### What the exercise asks
In the listing below, please print the line that contains "Documents navigation link" and every line that follows it, exactly.
══ Record extracts ══
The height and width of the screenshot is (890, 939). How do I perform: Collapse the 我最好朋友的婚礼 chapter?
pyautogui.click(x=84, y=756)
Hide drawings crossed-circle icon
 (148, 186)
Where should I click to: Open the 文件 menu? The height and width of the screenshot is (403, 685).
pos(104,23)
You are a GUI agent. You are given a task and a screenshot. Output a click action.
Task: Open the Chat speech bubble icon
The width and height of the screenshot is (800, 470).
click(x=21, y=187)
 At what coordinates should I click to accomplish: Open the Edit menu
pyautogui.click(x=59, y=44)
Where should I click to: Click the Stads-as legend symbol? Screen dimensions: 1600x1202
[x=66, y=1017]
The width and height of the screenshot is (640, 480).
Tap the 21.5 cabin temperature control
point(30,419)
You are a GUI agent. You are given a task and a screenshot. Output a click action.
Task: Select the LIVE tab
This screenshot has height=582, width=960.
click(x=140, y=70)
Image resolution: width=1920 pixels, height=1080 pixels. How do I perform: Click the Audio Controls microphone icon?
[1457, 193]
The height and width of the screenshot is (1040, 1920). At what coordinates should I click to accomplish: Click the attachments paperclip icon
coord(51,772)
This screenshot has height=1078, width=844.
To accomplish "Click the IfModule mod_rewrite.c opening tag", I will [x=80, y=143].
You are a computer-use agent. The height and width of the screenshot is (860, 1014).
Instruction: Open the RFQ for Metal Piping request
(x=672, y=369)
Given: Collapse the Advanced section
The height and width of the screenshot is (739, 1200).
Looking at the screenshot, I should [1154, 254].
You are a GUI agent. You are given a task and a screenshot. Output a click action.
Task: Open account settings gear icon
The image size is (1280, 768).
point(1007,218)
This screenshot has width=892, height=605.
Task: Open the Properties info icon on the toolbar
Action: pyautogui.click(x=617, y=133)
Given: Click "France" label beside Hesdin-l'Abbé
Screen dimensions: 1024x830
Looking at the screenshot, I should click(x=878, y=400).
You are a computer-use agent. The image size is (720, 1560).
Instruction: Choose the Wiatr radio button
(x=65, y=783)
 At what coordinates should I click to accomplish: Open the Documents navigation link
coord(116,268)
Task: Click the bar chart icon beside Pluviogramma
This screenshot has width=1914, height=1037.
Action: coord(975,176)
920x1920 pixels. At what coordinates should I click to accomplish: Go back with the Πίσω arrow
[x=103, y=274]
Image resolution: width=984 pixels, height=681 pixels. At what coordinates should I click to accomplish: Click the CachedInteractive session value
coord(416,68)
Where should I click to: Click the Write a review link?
═══
### Result
 At what coordinates should I click to accomplish: Open the Documents navigation link
coord(116,268)
Task: Click the bar chart icon beside Pluviogramma
This screenshot has width=1914, height=1037.
Action: coord(975,176)
920x1920 pixels. At what coordinates should I click to accomplish: Go back with the Πίσω arrow
[x=103, y=274]
Image resolution: width=984 pixels, height=681 pixels. At what coordinates should I click to accomplish: Click the CachedInteractive session value
coord(416,68)
Where should I click to: Click the Write a review link?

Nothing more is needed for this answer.